And finally, this is again the Court of Appeal, that I would agree with the upper tribunal in Bupa that the concept of beneficial entitlement should be construed with regard to the authorities that consider the concept of beneficial ownership. In broad terms, therefore, it can be construed as entitlement with benefits. If the person in question would, in truth, have none of the benefits this entitlement would ordinarily bring, they will not be beneficially entitled.
Richard 6:17
So against that background, the court turned to consider the application to the Hargreaves case and the payment to Houmet. I'm not going to read out the detail of what was said, but this is now paragraphs 61 onwards in the judgment. As a reminder of the facts, Hargreaves was the ultimate parent to a group of companies engaged in property investment.

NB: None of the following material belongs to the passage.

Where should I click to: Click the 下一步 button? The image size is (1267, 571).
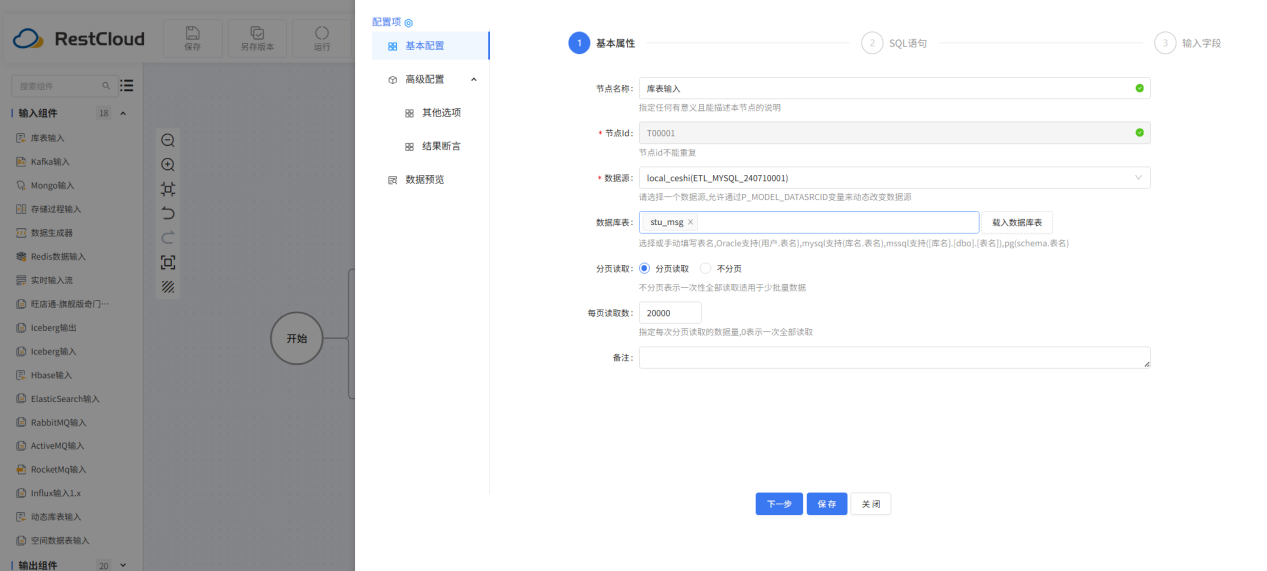click(778, 504)
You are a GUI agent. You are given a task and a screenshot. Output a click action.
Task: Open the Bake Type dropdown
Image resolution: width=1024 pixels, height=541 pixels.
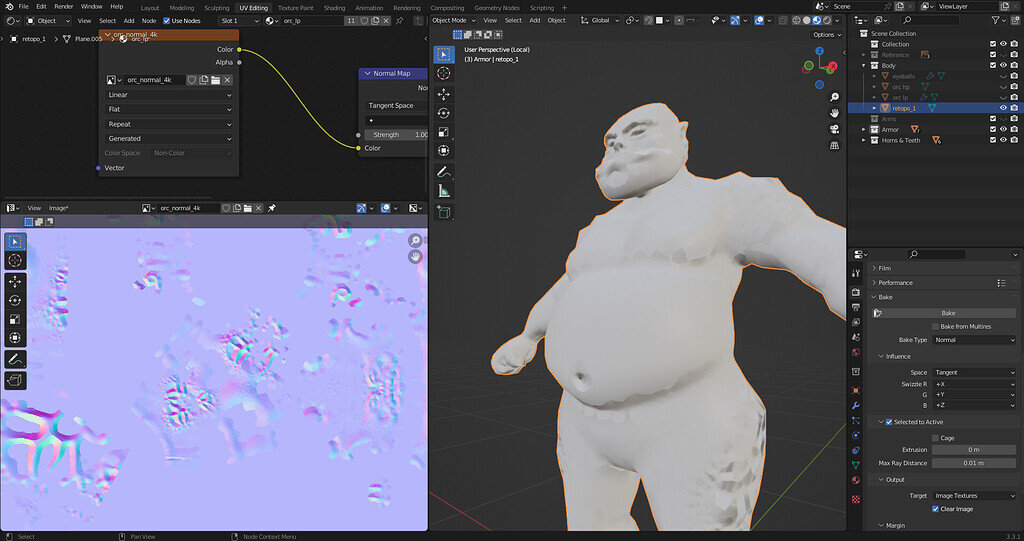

The group was founded by Mr. Andrew and the other directors were family members and in one case an advisor. The group acquired property primarily for investment, so it had a continuous and growing requirement for loan funding. That funding took a variety of forms, ranging from secured institutional funding to unsecured borrowings from connected persons.
Richard 7:08
Before: we'll come on to. In November:Richard 7:57
There was no hiding or attempt to disguise the fact that the transactions that this case was concerned with were put in place to procure a tax advantage. The question wasn't, had there been tax planning? The question was, did the tax planning work? There were various steps which were intended to give various arguments against the operation of withholding tax, including changing the governing law of debts and so on and so forth. We don't need to worry about all of them.
Richard 8:28
What we do need to worry about is the insertion of this company called Houmet into a pre-existing loan structure, whereby the Hargreaves companies were obliged to pay interest to an offshore trust, offshore company, sorry, owned by a trust. And everyone knew that ordinarily a payment to an offshore company would attract a withholding obligation. There are aspects of the debt that the appellant said, Hargreaves said, called that into doubt but in general, a payment of interest to an offshore company would attract a withholding obligation.
Richard 9:06
One of the things that was done though was to insert Houmet so that there was an obligation to pay the interest to Houmet and then Houmet had a contractual obligation to pay the interest on to the offshore company. It's important to note there that the obligation to pay on was contractual. It wasn't the case that Houmet received the money as a fiduciary or a trustee in a strict English law sense.
Richard 9:37
It received it pursuant to a contract and the obligation to pay on was a contractual right to pay on. So the argument was over whether Houmet was beneficially entitled to the income when it was received. It was the owner in the sense that the legal and actual title to the interest vested in Houmet, but the revenue argued, we argued, that nonetheless, Houmet was not the beneficial owner because in short, it didn't have freedom to do what it wanted with the money.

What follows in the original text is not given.